Executive Summary
In July 2023, the Texas Advanced Computing Center (TACC) at the University of Texas at Austin announced that the U.S. National Science Foundation (NSF) had awarded the institution a $10 million grant for new hardware for the Stampede3 supercomputer to support academic research across the U.S.
The Stampede systems have, for over a decade, been the flagships in the NSF academic supercomputing ecosystem. Stampede3 will consist of:
- New 4 petaflop capability system for high-end simulation powered by 560 nodes built on Intel® Xeon® CPU Max Series with high bandwidth memory. These nodes add nearly 63,000 cores for the largest, most performance-intensive compute jobs.
- New GPU/Artificial Intelligence (AI) subsystem including 10 Dell PowerEdge XE9640 servers powered by 40 Intel® Data Center GPU Max Series for AI/Machine Learning (ML) and other GPU-friendly applications.
- Reintegration of 224 3rd Gen Intel® Xeon® Scalable processor nodes for higher memory applications and more than 1,000 existing Intel® Xeon® Scalable processors from Stampede2. These processors will support high-throughput computing, interactive workloads, and other smaller workloads.

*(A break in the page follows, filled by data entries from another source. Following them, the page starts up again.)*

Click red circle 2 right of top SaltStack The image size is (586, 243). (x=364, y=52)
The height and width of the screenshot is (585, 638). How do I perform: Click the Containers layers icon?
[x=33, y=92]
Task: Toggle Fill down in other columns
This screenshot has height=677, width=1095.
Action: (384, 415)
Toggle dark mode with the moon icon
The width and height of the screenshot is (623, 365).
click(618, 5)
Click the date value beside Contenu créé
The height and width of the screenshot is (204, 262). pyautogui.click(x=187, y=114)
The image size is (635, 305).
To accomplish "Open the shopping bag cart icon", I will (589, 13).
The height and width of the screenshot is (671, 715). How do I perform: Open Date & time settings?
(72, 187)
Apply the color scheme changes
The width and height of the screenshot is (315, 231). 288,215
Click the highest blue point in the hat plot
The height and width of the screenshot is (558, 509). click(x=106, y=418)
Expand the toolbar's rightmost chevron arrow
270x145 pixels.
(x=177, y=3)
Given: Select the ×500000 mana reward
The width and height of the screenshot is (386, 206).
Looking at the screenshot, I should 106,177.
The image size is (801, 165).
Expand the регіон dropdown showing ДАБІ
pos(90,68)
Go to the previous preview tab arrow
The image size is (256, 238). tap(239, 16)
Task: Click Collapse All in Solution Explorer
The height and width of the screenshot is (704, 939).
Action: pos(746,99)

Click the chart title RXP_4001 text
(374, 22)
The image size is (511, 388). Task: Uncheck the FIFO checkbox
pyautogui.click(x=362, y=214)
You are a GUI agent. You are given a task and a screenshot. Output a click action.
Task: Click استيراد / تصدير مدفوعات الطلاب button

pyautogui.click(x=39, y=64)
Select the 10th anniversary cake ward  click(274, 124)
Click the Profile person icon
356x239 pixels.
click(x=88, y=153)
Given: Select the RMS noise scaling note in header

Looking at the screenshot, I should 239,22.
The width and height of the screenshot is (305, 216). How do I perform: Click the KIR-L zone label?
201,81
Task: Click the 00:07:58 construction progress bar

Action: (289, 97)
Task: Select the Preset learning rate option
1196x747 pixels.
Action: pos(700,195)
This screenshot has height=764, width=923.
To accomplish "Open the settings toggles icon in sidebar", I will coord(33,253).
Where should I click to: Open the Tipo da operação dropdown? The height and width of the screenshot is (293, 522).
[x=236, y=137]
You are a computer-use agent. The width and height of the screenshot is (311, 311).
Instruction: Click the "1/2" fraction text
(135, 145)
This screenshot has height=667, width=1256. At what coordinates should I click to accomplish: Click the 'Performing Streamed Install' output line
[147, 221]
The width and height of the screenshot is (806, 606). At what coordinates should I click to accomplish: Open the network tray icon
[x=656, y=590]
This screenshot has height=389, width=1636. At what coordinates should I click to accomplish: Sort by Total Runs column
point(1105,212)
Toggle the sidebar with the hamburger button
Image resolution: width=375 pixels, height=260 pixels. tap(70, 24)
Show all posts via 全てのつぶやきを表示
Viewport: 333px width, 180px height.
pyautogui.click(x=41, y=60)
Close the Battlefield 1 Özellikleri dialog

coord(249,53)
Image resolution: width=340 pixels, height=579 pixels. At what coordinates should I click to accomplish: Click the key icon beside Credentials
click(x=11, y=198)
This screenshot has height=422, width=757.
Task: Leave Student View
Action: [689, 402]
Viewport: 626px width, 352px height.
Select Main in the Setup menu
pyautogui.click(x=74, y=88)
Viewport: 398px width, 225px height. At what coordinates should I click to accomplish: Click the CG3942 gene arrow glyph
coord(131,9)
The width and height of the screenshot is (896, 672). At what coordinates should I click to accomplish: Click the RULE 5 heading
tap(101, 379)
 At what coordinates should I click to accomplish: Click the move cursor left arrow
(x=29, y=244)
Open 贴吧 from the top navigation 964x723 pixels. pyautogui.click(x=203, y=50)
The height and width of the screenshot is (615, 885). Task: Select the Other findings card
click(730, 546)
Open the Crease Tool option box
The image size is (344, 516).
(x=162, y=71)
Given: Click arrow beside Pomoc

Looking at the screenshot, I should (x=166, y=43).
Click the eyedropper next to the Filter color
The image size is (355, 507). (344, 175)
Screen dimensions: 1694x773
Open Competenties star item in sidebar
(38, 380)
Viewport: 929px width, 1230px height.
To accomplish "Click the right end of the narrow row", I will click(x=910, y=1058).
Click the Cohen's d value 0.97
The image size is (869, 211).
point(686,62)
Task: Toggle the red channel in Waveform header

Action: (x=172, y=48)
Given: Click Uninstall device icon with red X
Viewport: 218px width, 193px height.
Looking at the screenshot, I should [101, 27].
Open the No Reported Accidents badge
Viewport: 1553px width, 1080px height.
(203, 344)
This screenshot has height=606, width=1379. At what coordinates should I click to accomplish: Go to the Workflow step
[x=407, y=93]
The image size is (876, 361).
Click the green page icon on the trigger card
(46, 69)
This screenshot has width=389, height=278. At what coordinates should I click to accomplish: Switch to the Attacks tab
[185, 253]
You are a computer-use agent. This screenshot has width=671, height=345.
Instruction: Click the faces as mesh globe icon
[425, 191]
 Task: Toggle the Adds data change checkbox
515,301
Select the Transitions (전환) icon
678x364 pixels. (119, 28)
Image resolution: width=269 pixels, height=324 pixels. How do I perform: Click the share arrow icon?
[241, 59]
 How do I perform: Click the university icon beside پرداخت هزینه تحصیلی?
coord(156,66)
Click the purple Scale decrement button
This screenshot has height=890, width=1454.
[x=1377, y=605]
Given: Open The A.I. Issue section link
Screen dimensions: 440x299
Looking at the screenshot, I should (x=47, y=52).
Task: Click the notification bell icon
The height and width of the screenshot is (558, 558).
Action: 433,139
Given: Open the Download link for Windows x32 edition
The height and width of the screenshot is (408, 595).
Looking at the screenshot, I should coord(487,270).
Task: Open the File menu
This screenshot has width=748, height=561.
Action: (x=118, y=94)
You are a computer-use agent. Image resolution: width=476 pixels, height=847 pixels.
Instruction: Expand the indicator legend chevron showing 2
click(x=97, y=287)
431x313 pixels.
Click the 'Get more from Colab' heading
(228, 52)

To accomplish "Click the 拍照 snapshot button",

- Addition of Cornelis Networks’ new Omni-Path Express 400 Gb/s fabric technology with 24 TB/s backplane bandwidth. The new fabric offers a high-performance interconnect to enable low-latency and excellent scalability for applications and high connectivity to the I/O subsystem.PowerEdge C6620 servers and the XE9640 servers that will be installed
- in the newly designed Dell Technologies DLC7000 rack, supporting direct liquid cooling to each CPU and GPU, providing near room-neutral temperatures.
- Dell Technologies networking that will be the management platform for Stampede3.
“We believe the high bandwidth memory of the Xeon Max CPU nodes will help deliver better performance than any other CPU that our users have seen before.”—Dan Stanzione, TACC Director
Stampede3, in aggregate, will consist of 1,858 compute nodes with more than 140,000 Intel cores, more than 330 terabytes of RAM, 13 petabytes of new storage, and almost 10 petaflops of peak capability. All components will be integrated into the same fabric, file systems, and allocations.
“We believe the high bandwidth memory of the Intel Xeon CPU Max Series nodes will help deliver better performance than any other CPU that our users have seen before,” TACC director Dan Stanzione said. “They offer more than double the memory bandwidth performance per core over the current 2nd and 3rd Gen Intel Xeon processor nodes in Stampede2.”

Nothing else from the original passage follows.